What is needed:
Among the lines below, the one containing "Eric Chong (53, 369)" opens the range and the one containing "[Facebook] (159, 430)" closes it. Print that range exactly, without the pictures.

Record excerpts:
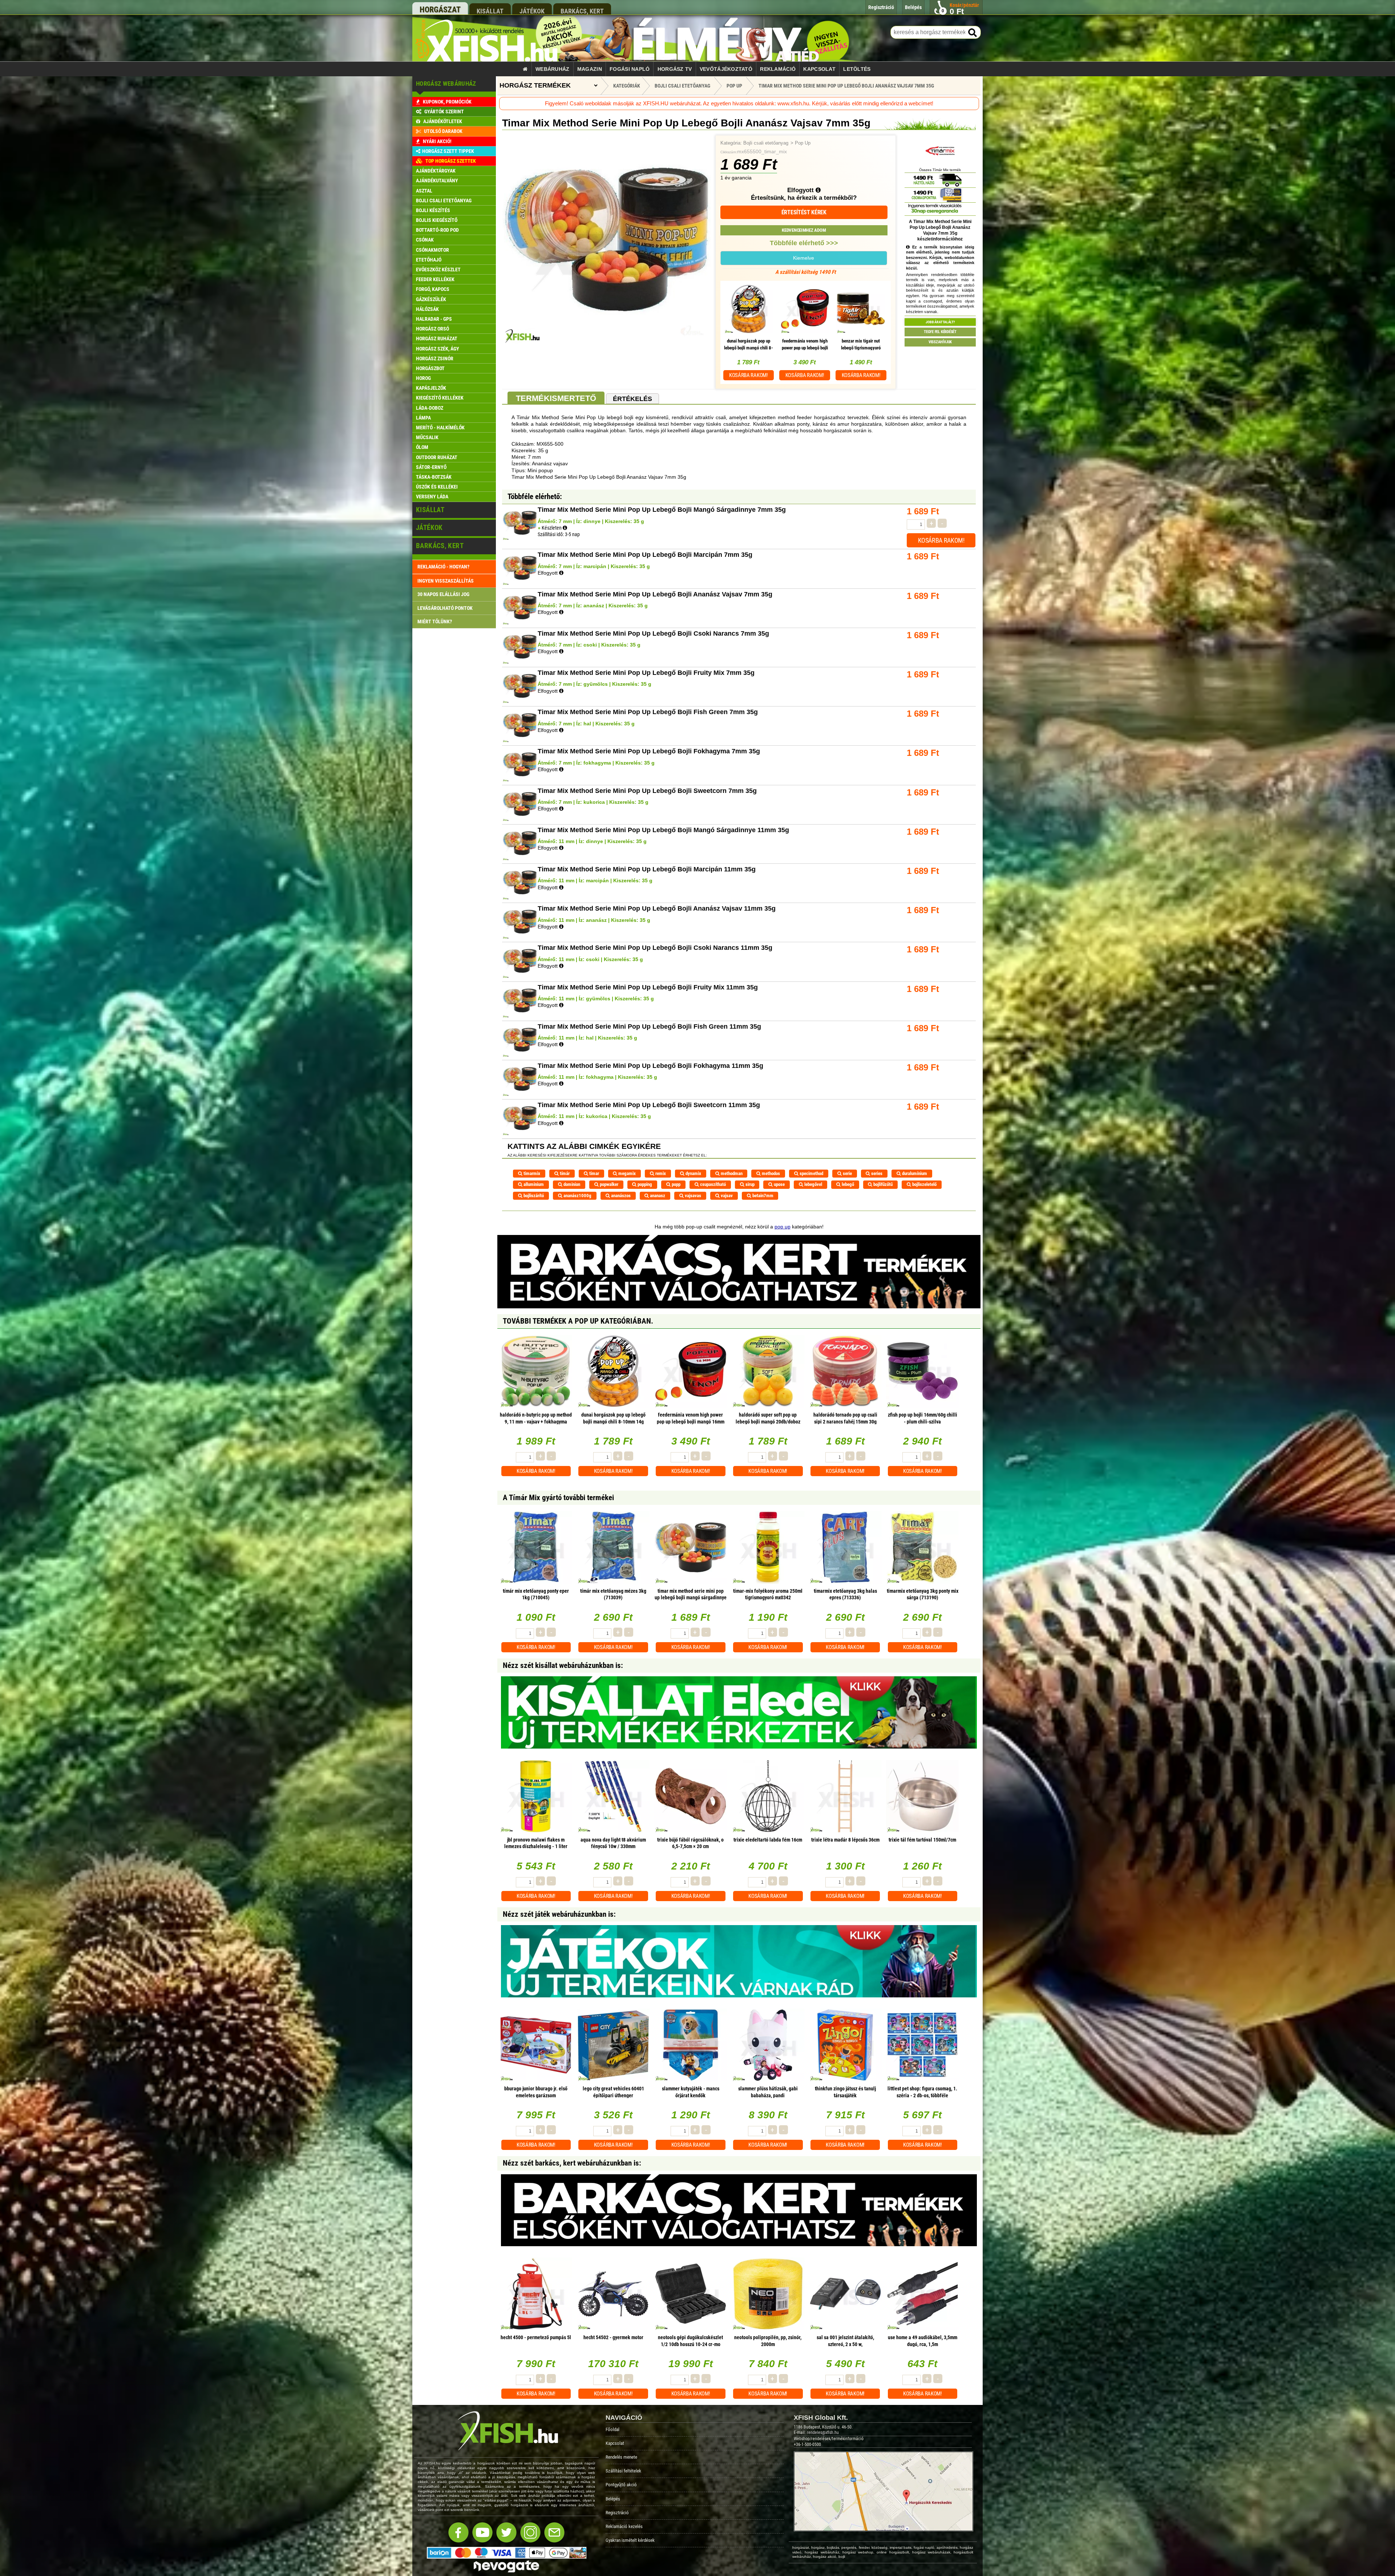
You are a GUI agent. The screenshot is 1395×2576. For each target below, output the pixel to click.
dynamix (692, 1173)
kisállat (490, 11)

--

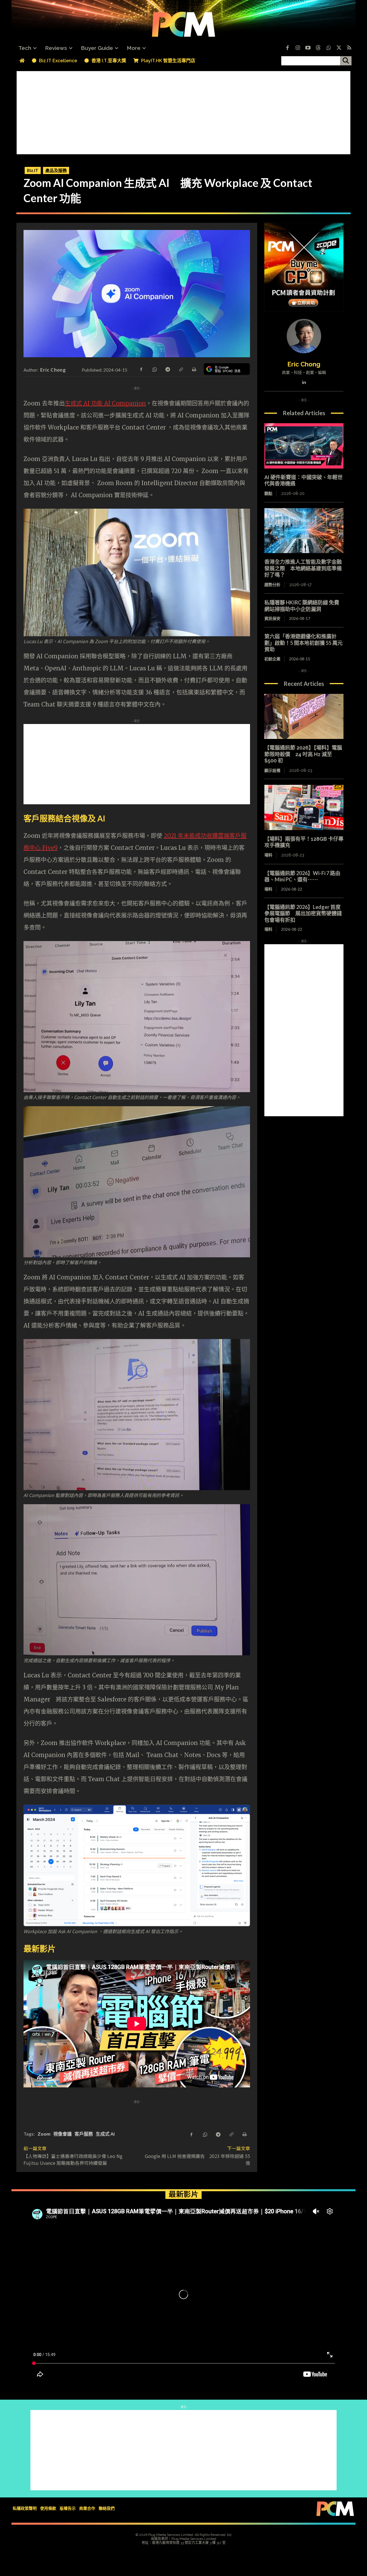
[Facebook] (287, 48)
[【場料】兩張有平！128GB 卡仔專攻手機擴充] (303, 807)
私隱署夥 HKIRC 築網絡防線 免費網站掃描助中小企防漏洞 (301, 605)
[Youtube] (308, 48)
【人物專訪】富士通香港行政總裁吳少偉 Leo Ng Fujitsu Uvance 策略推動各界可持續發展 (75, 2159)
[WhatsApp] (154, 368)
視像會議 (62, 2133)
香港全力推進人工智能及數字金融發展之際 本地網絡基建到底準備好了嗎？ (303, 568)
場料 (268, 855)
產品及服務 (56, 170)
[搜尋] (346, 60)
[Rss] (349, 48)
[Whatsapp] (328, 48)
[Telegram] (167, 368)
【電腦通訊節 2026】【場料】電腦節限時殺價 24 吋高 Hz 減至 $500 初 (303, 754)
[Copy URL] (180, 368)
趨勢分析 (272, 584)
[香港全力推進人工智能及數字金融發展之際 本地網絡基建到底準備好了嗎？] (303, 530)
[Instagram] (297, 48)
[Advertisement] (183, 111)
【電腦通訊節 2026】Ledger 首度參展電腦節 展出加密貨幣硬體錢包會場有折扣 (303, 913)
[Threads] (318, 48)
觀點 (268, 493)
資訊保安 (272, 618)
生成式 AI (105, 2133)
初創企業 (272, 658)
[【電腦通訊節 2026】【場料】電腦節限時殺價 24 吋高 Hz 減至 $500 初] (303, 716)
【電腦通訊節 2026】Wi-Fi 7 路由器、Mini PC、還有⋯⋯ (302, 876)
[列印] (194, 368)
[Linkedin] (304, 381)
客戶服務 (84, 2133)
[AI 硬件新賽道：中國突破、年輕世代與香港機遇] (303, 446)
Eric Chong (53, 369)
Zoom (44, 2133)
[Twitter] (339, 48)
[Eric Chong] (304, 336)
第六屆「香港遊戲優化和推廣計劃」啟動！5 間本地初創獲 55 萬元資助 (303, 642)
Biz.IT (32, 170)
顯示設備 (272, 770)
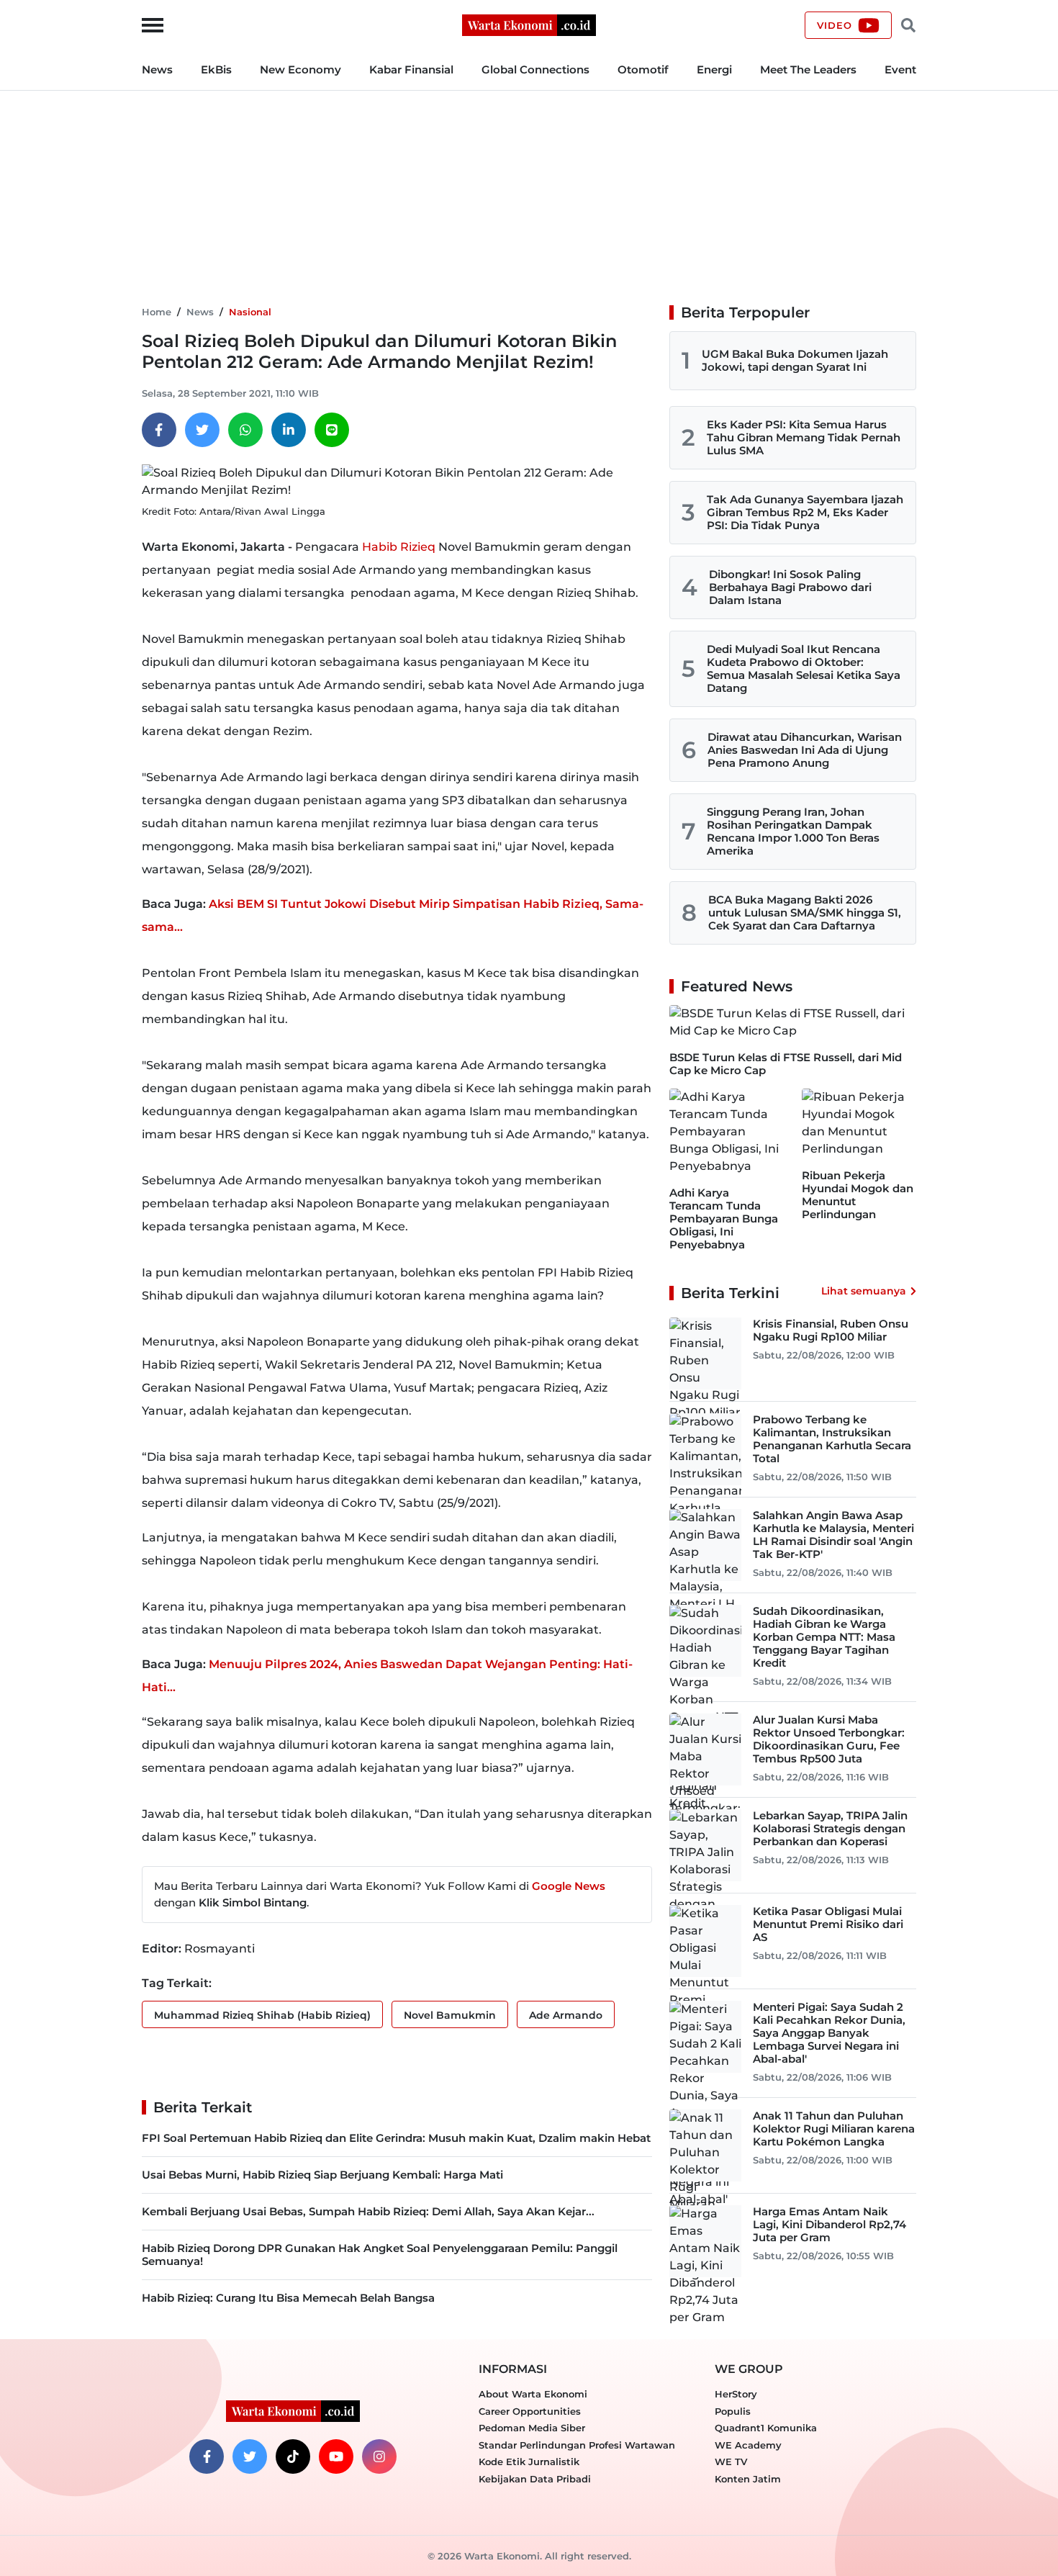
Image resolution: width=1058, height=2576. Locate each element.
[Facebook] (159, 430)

...

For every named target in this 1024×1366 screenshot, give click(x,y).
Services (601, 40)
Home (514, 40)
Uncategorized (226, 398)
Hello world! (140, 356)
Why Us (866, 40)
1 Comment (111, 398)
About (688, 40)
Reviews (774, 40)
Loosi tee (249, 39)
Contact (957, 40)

Answer:
Eric Chong (53, 369)
Zoom (44, 2133)
[Twitter] (339, 48)
[Eric Chong] (304, 336)
第六屆「香港遊戲優化和推廣計劃」啟動！5 間本地初創獲 55 萬元資助 (303, 642)
Biz.IT (32, 170)
顯示設備 (272, 770)
Image resolution: width=1058, height=2576. Locate each element.
[Facebook] (159, 430)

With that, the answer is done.